Kehidupan di Pulau Kemarau seperti neraka yang sesak. Jika ingin makan, kami harus melintasi lautan dan menjarah kampung orang-orang yang tidak kukenal. Kadang melampaui pulau, kami membawa pulang harta benda untuk dibagikan ke Kaum Bawah di Darxon. Namun beberapa tahun ini, kami tidak mendapat jarahan yang bagus.

Umurku dua puluh lima tahun. Tubuhku jangkung dan bahuku lebar. Kata Goldey aku seperti seorang bangsawan, memiliki fisik yang cukup bagus. Rambutku panjang terurai ke belakang. Mata hitamku sangat ramah jika bertemu dengan orang, tetapi cukup menyeramkan saat bertatap dengan musuh.

Darrel terduduk lesu. Bersandar di badan kapal. Hasil jarahan kami sama sekali tidak bagus. Sebentar lagi, orang Bawah bisa mati karena kelaparan. Penyakit akan mudah menyebar.

Darrel sekarang berusia dua puluh dua tahun. Dia tumbuh menjadi pemuda yang kuat.
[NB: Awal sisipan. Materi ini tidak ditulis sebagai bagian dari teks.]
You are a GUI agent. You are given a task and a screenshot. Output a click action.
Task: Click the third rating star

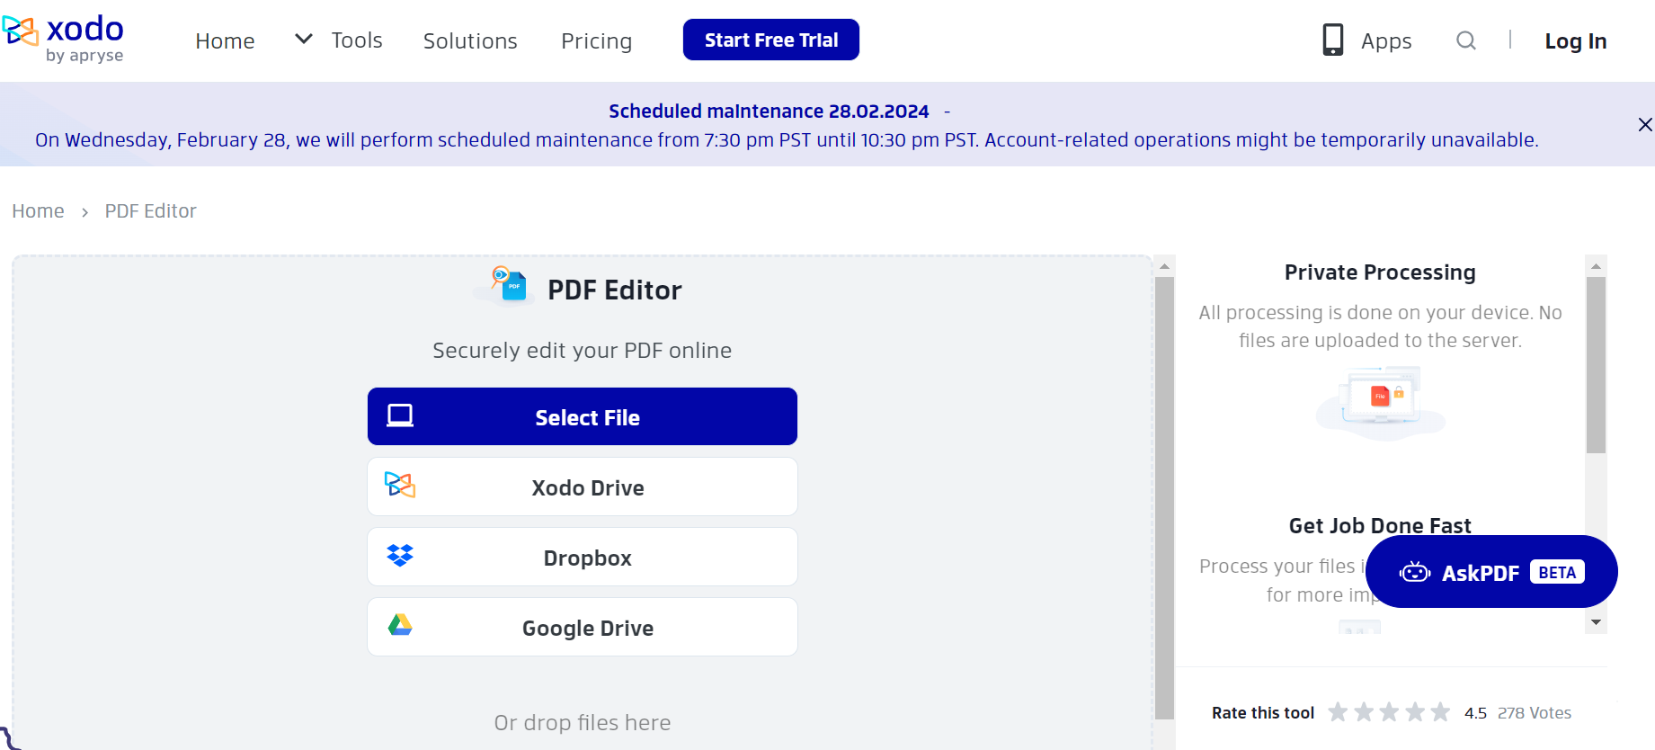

Tinggi tubuhnya memang tidak bertambah, namun keahlian pedangnya sudah melesat. Darrel yang malang kini menjadi orang yang tidak kenal rasa takut. Setelah banyak kejadian yang menimpanya di Julister, Laut Hijau, dan Kemarau, dia menjadi begitu perkasa hingga dikenal sebagai petarung terbaik yang dimiliki kaum Bawah. Sanjungan itu sudah disabetnya padahal ia belum membunuh satu orang pun.

Lima tahun kami tinggal di Darxon. Setelah kejadian pertama dengan Goldey, dialah orang yang paling menyayangi kami seperti seorang ayah sekaligus teman. Kami dibiarkan tinggal di rumahnya selama berbulan-bulan hingga akhirnya aku membangun rumah sendiri.

Goldey bukan seorang dewan. Bukan orang penting yang namanya disejajarkan dengan raja dan para petinggi lainnya. Dia hanya orang biasa. Tetapi kedudukannya di samping Raja Josuan hampir melebihi para dewan. Goldey adalah seorang ahli kapal. Dia menciptakan puluhan kapal untuk misi penjarahan kaum Bawah. Tangannya yang lihai memanjakan kayu dan mengubahnya jadi perahu menjadikan dia sebagai pria terhormat.

Dalam urusan bertarung, Goldey adalah salah satu dari yang terbaik. Lekukan tubuh kecilnya yang licik menjadikan pria itu lawan yang cukup susah untuk dikalahkan. Belati kecil yang pernah digunakan untuk meracuni Darrel adalah senjata pamungkasnya. Meski begitu, kalau ia diberi kapak atau pedang, teknik bertarungnya tidak kalah jauh dengan Bangsawan.

Aku dan para penjarah pulang. Sampai di dermaga Kemarau saat senja yang indah. Sayang tidak ada yang menikmatinya karena kami sibuk memikirkan harus makan apa besok.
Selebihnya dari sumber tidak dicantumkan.